Stored data:

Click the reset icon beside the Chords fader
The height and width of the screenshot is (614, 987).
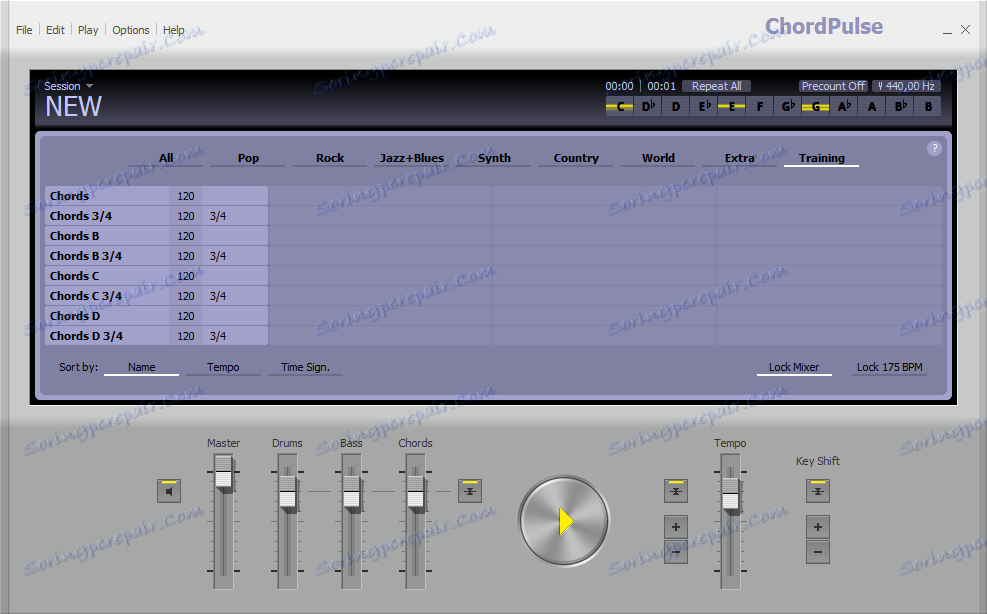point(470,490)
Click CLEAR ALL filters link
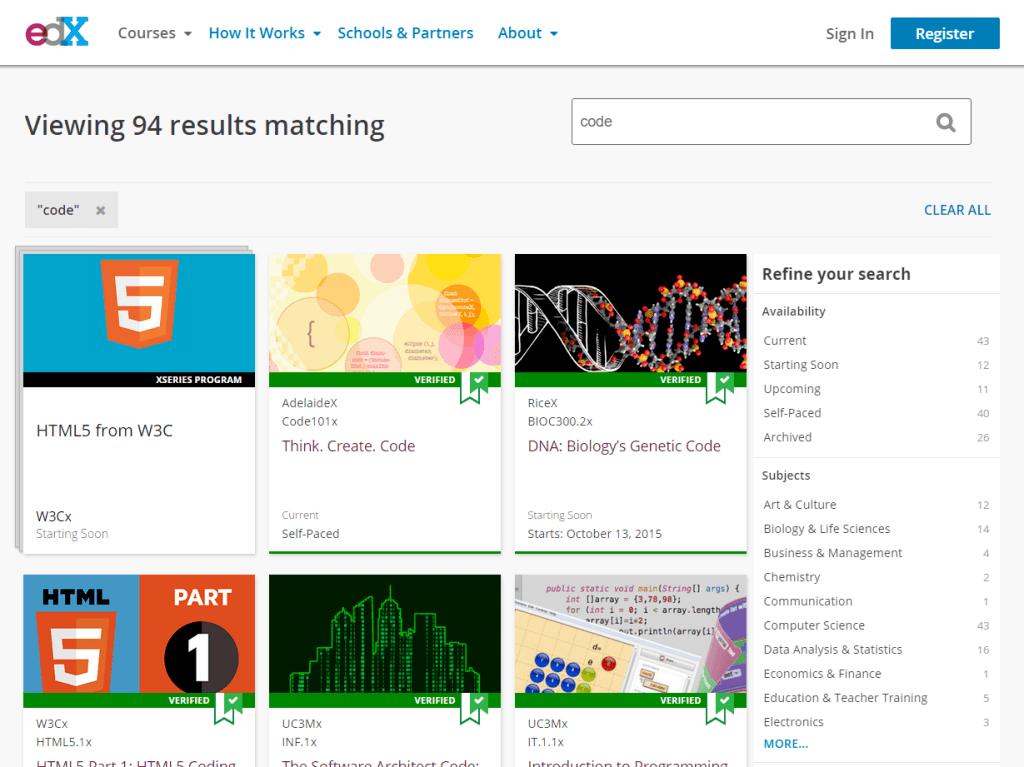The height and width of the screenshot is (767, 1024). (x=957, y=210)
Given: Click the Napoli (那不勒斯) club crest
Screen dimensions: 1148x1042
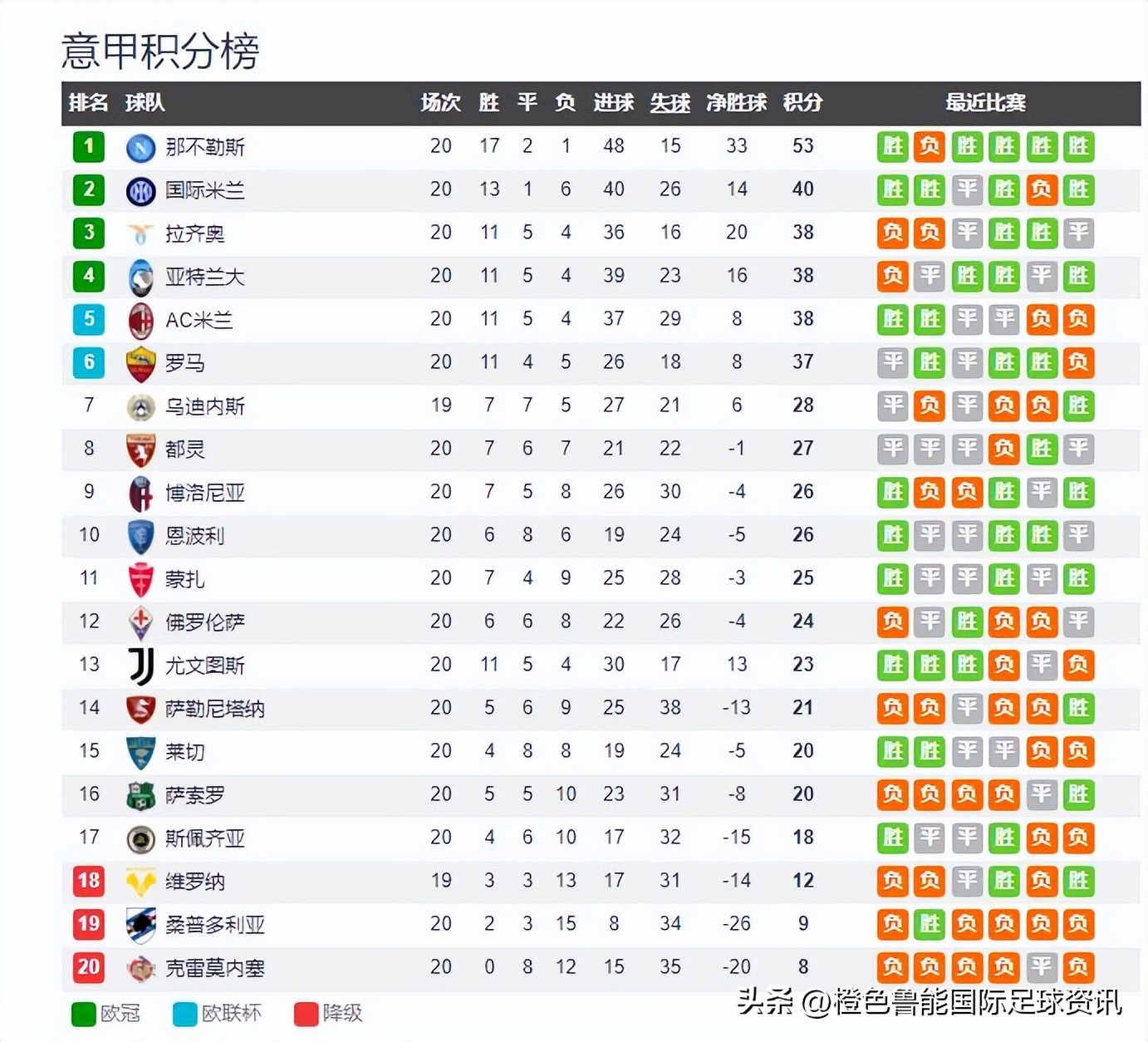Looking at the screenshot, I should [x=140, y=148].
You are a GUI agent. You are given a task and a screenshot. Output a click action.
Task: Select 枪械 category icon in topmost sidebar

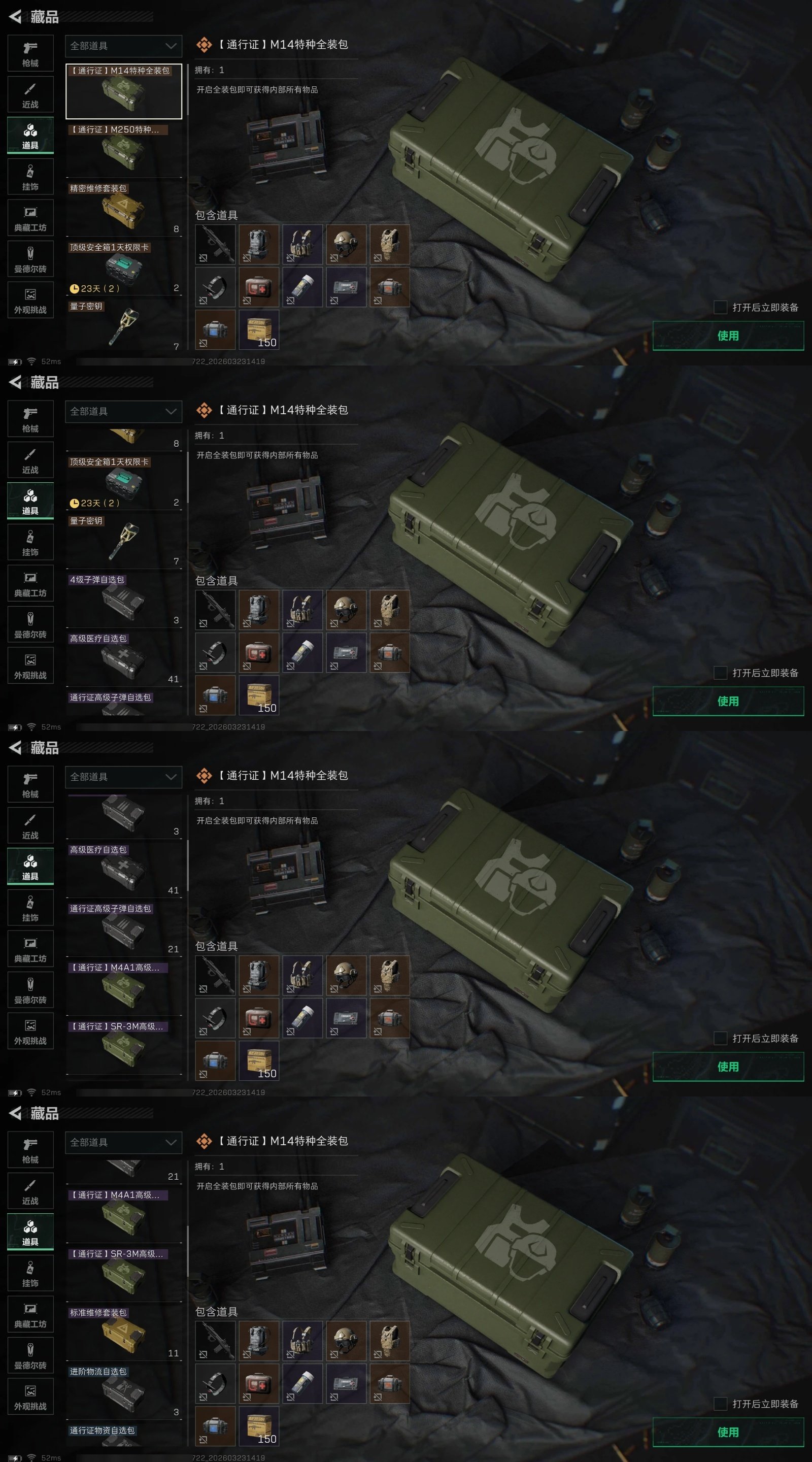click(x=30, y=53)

TASK INSTRUCTIONS:
An exact copy of the entries above is needed, with the pictures removed.

RESULT FOR THIS TASK:
Click the reset icon beside the Chords fader
The height and width of the screenshot is (614, 987).
point(470,490)
Click CLEAR ALL filters link
The height and width of the screenshot is (767, 1024). (x=957, y=210)
Given: Click the Napoli (那不勒斯) club crest
Screen dimensions: 1148x1042
Looking at the screenshot, I should [x=140, y=148].
You are a GUI agent. You are given a task and a screenshot. Output a click action.
Task: Select 枪械 category icon in topmost sidebar

click(x=30, y=53)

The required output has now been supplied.